Having been a fan of the Secret History of Twin Peaks, I had high expectations for this book's ability to traverse and link; cataclysmically closing a television series unlike any other in a literal shroud of darkness, rotated by the shrill Laura Palmer scream we should never forget, this book enters from there into a literal fog, and a deepening fog, that answers what fans would think unanswerable prior. Unlike its forerunner, I do not advise reading this without a love for the television series (and prior book), because it almost exclusively deals in the character development, fan questions, and tampering of time interred with the third season. The remainder of this review will include spoilers. Please advise!

We can't talk about this book without talking about Twin Peaks: The Return. I already presupposed the third season creates a permissable evil, as much as we want to champion Special Agent Dale Cooper for what was his apparent Laura Palmer murder reversal. What is so successful about this, apart from the dingy, cheeky, and fun echoes of characters loved and lost at the curtain call, was a reader's growing awareness of this evil. Questioning its success, existence, and, as Tammy Preston writes, memory, we retain subtle hints of ancient lore, of the sexual communion that brings world darkness and destruction, and an inevaporable explosion of filth. It leaves me with a lot of questions--- the potency of the explored locations (New Mexico/Twin Peaks) in terms of their haunting proprietress. When we meet "JUDY," and we do meet "JUDY," it is clear that there is a rubber band of evil vibrating, statically, along this story line, and that is consumptive and brutal. I am fascinated, again, with this book's ties to otherworldly opinion. It can serve companioned to research. Or, you can take it for a slice of cake: pure and delicious entertainment. I think this balance fares well and we can close Twin Peaks at the Blue Rose ending title page that illumines in its perhaps-total-darkness: a proper bookend to an artistic creation that so sweetly convinces you that you understand, but yet you're still so sure there's more going on than you're ever meant to. A concussive success. Mind-bending, or familiar. The juxtaposing of flaky crusted cherry pie, and the Arm, for example. You've got that here again in this book.

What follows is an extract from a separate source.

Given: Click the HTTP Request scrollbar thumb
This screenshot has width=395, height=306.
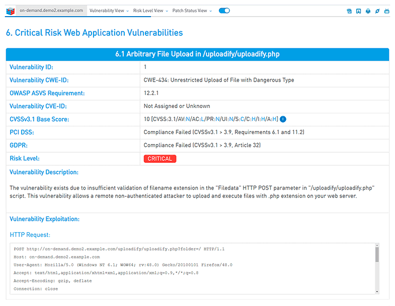Looking at the screenshot, I should 377,255.
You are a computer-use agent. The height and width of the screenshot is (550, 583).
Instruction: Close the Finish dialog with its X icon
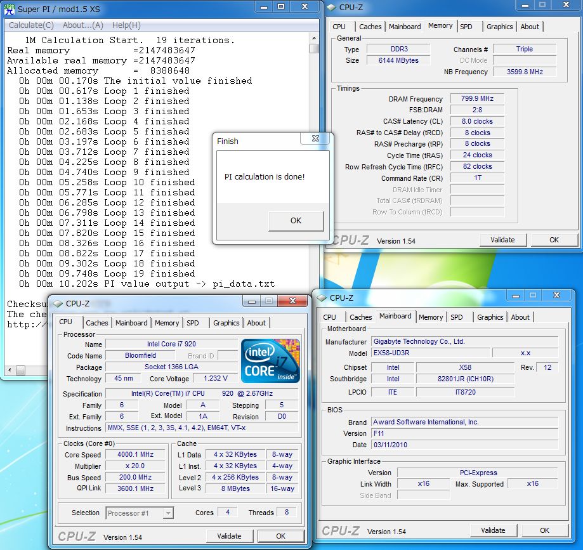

Some of my favorite tell-all surprises include: the aggressive answers to Sarah Palmer's history, a fierce re-peak into her hollow, suckered, toothy smile; Where's Annie?, regurgitated and paired with that staining image of Bad (?) Coop cackling at the broken mirror; further information on tulpas, and the stamp of evil and reversal, hearkening to the motel, crossing the lines of realities; and, at last, confirmation at least about Audrey's son, but not her mental, literal, dreaming, or other-wise otherworldly imprison/enlightenment.

There is a lot to be seen here for fans, and it gave me that fifth grade feeling --- the kind where you want to learn, rapidly, and head to the library for all the topical books you can find. Twin Peaks this, and Twin Peaks that. I want to think about it forever! I am a glowing believer in its artistic execution. This book serves its end.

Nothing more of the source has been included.